** start Provided text **

Tree of Thoughts (ToT) is a reasoning framework that lets a language model explore multiple intermediate reasoning steps as a search tree, evaluating and backtracking among branches. It generalizes chain-of-thought from a single linear path to deliberate search.
What is Tree of Thoughts (ToT)?
Tree of Thoughts (ToT) is a prompting and reasoning framework that frames problem solving as a search over a tree of intermediate steps, where each node is a thought, a coherent partial solution. Introduced by Yao and colleagues in 2023, it lets a language model generate several candidate next steps, evaluate how promising each is, and explore the most promising branches while backtracking from dead ends.
Where chain-of-thought produces one linear sequence of reasoning, Tree of Thoughts maintains many partial solutions at once and applies classic search to decide which to expand. This turns reasoning into a deliberate process of exploration and self-evaluation rather than a single forward pass.
- A thought is a coherent intermediate reasoning step, a node in the tree.
- The model generates candidate steps, evaluates them, then expands the best.
- Introduced by Yao et al., 2023.
How it differs from chain-of-thought
Chain-of-thought (CoT) prompts a model to produce a single reasoning trace from problem to answer. If an early step is wrong, the whole chain typically fails because there is no mechanism to reconsider. Self-consistency improves on this by sampling many independent chains and voting, but each chain is still linear and there is no exploration within a chain.

** end Provided text **
** start Data shown **

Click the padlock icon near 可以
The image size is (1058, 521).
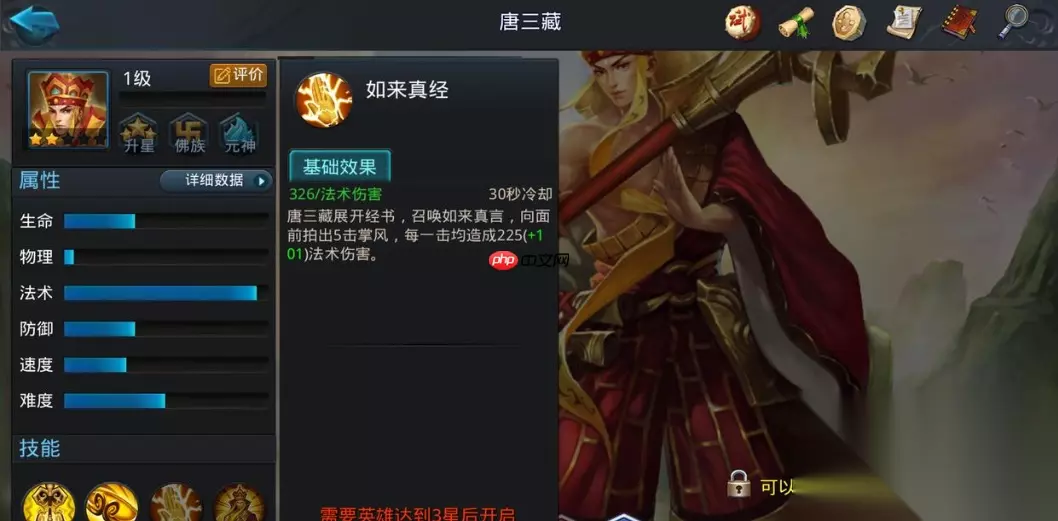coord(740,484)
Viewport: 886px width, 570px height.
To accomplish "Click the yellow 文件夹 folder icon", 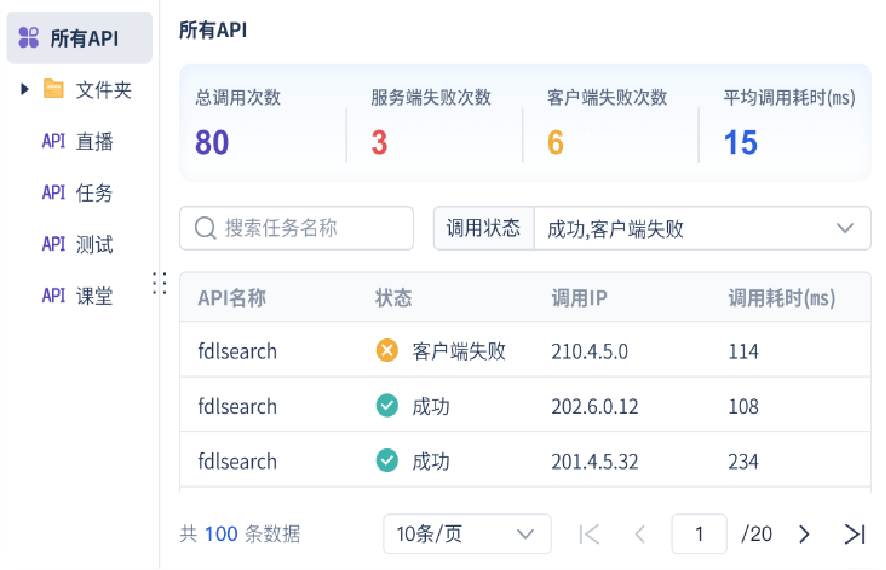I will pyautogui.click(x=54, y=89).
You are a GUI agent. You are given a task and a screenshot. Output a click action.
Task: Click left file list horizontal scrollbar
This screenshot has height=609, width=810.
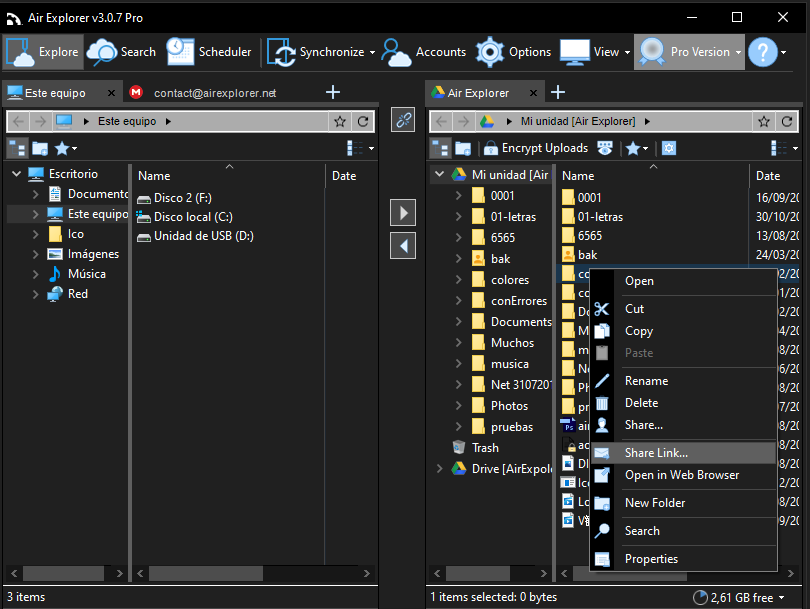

** end Data shown **

**Goal A:**
Update the Tree of Thoughts text from "What is Tree" down to "in the tree.", replacing "dead ends" with "impasses".
**Goal B:**
Retype everything in the rows from the line containing "You are a GUI" down to the end of the rows, keeping both ends and leaving out the pictures.
The Tree of Thoughts text and the rows are unrelated to each other.

**Problem solution A:**
What is Tree of Thoughts (ToT)?
Tree of Thoughts (ToT) is a prompting and reasoning framework that frames problem solving as a search over a tree of intermediate steps, where each node is a thought, a coherent partial solution. Introduced by Yao and colleagues in 2023, it lets a language model generate several candidate next steps, evaluate how promising each is, and explore the most promising branches while backtracking from impasses.
Where chain-of-thought produces one linear sequence of reasoning, Tree of Thoughts maintains many partial solutions at once and applies classic search to decide which to expand. This turns reasoning into a deliberate process of exploration and self-evaluation rather than a single forward pass.
- A thought is a coherent intermediate reasoning step, a node in the tree.

**Problem solution B:**
You are a GUI agent. You are given a task and a screenshot. Output a click action.
Task: Click left file list horizontal scrollbar
This screenshot has height=609, width=810.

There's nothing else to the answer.